Supplied material: Begin

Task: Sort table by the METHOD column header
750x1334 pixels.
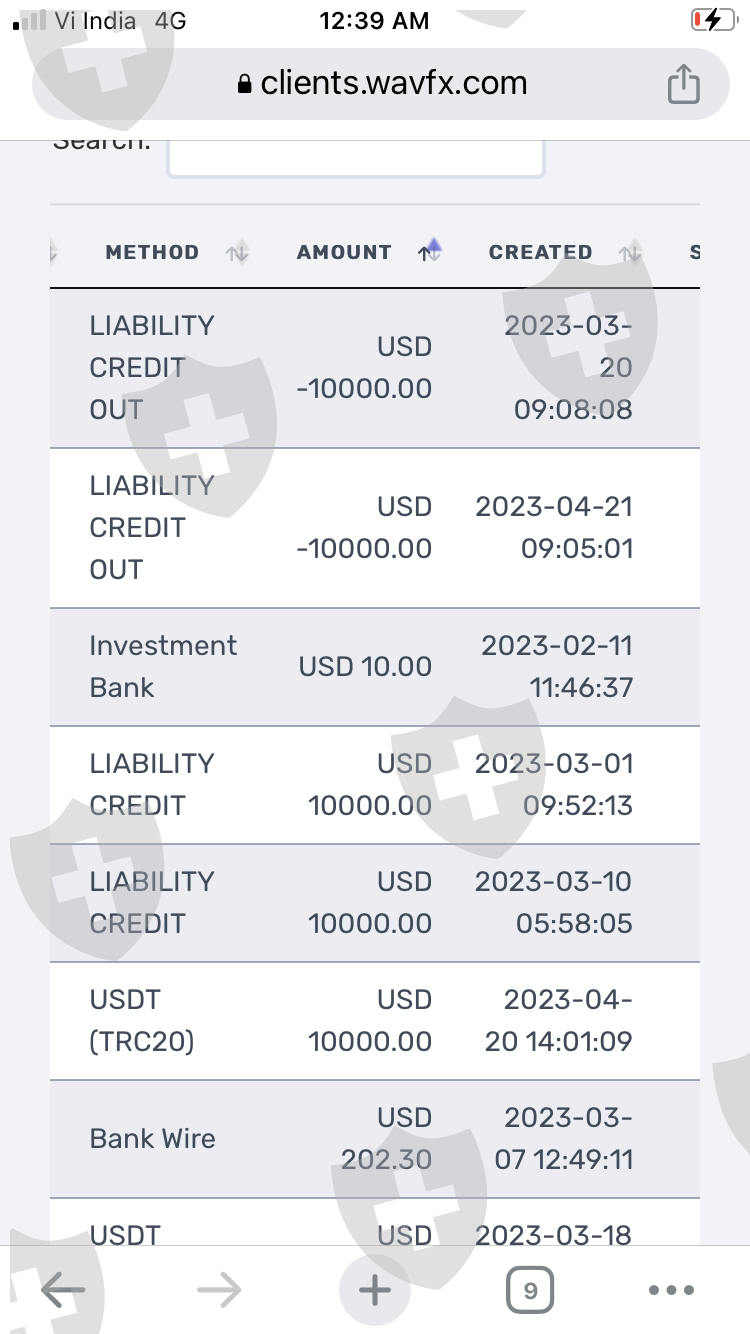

Supplied material: End
Supplied material: Begin

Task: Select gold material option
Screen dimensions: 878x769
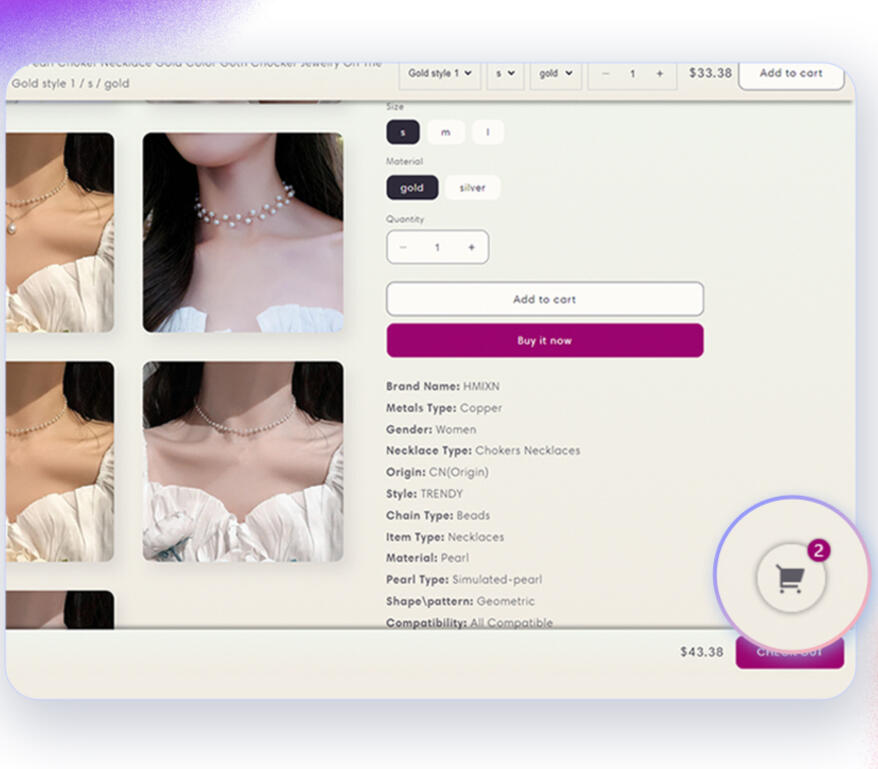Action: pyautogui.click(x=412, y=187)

Supplied material: End
Supplied material: Begin

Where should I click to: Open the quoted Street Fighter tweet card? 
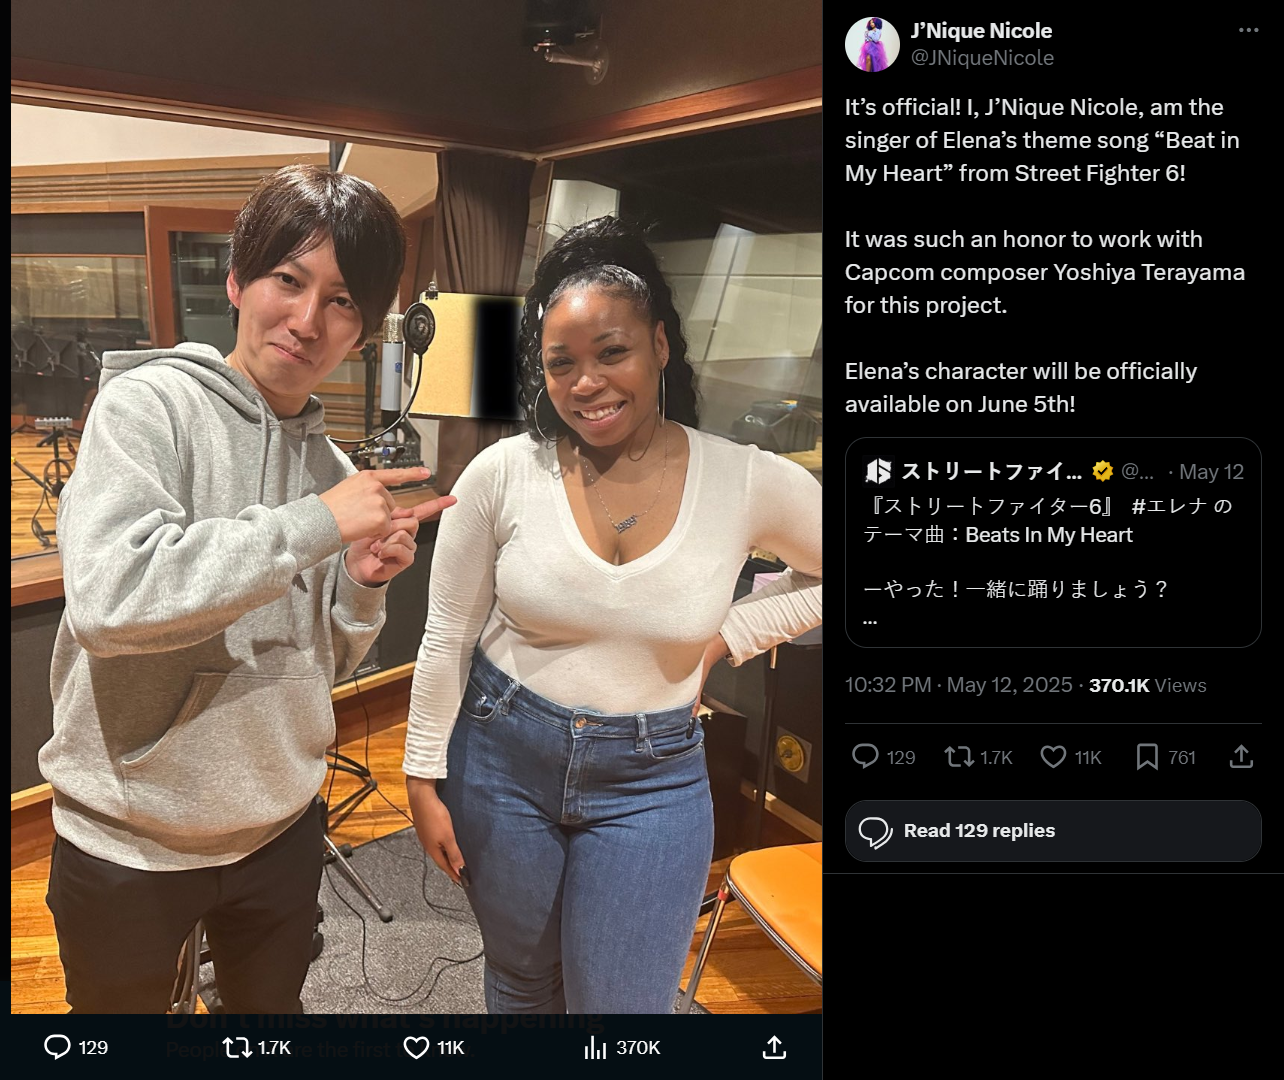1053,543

Supplied material: End

§ Work to complete
Write down, word for word, the lines above from the one containing "Task: Sort table by the METHOD column header" through the one containing "750x1334 pixels.", both ends included.

§ Result of this exercise
Task: Sort table by the METHOD column header
750x1334 pixels.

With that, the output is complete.